What relevance does this novel have today? In the neo-liberal consensus that holds global sway today, the hegemony of finance capital has reached its zenith. And even when this edifice of casino-type speculation (built on the total commodification of life) topples, governments scramble as they did in 2009 to save its bankrupt institutions and restore their power to begin yet another round of fatal accumulation. The consequence is that a vast population of poor people is thrown to the margins of existence and buffeted by rabid insecurity and stress while being forced to engage in a bitter struggle for survival.
In this environment (which has dozens of local variations) the task of rebuilding a liberation movement that will heal human societies and create a healthy ecological balance becomes ever more necessary. But as we are all aware, this task can only be achieved by creating a revolutionary consciousness, which can in turn create a revolutionary climate, which can in turn generate new organisations of resistance and at the same time propose concrete alternatives. This dialectic is quite neat but it presupposes one critical element: that there are self-critical revolutionaries who can break through the false consciousness of existing regimes.

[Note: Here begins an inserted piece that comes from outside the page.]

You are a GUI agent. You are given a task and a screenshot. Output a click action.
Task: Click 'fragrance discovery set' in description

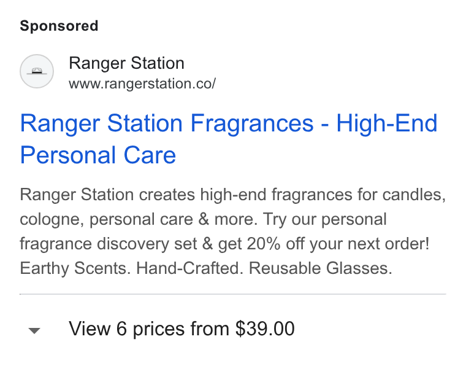coord(109,244)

The contemporary value of the novel is thus its very graphic and realistic presentation of the extreme dilemmas faced by a faithful ‘revolutionary’ when his ‘revolutionary’ party begins to devour itself and, by extension, an entire society. The journey Rubashov travels is a morality play of 20th Century social change with the reader being taken into his thoughts and actions – his fears and desire for security, his struggle to accept that paranoid persecution is now the hallmark of the organisation he has given his life for. As such, his ultimate confession, which is both contemptible and understandable, is a warning to us to always control and check power; and that any rationalisation of the suppression of basic human freedoms, no matter how well intentioned or seemingly reasonable under ‘special circumstances’, must be rejected from the very outset. The bottom line for the achievement of a classless and free society is the existence of open competition of ideas and organisation for the privilege of exercising power; and that these rights and freedoms can only be safeguarded by making the rights of individuals sacrosanct. Allied to the preservation of these rights is an upholding of basic moral principles of honesty and fairness – precepts that we should recognise as classless, timeless, essential to any movement out of a state of war to one of peace.

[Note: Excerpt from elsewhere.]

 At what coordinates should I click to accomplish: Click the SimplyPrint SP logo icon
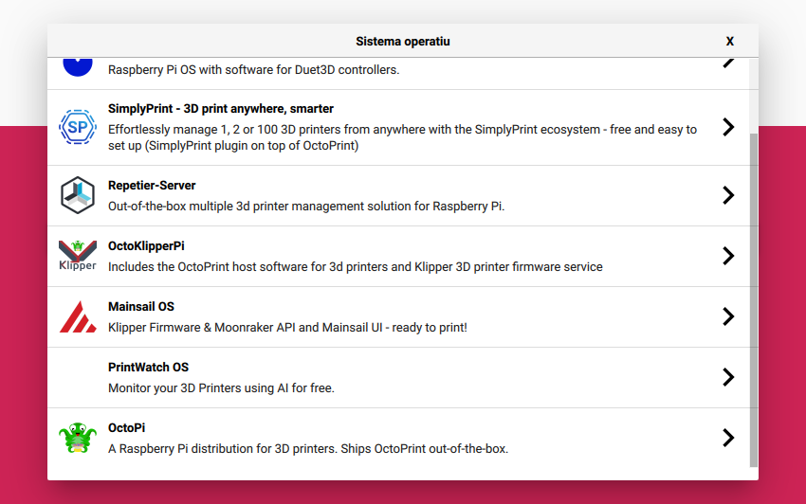[x=78, y=127]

So the novel is a mirror: we are all Rubashovs, struggling to make sense of our desires and insecurities, our petty ego-driven, power drives; our ability to rationalise and indulge in self-deception; our evasiveness in the face of realities that require being challenged but that also require risk-taking and bravery. In other words, as much as Rubashov is a victim and an anti-hero, we must learn from him and embrace his frailty so as to transcend him.
Given the crises of post-Apartheid South Africa, Rubashov is a timely reminder that no short cuts are available and that to be a revolutionary is to embark on a personal struggle to purge narcissism and sectarian behaviour. Darkness at Noon pushes us to recognise that our lives are made up of compromise and nuance. It still lives as a study of fear and victimhood, of state brutality, of unjust imprisonment, of interrogation and forced confession.
Allan Horwitz is a freelance poet and writer and a member of the Botstotso Collective.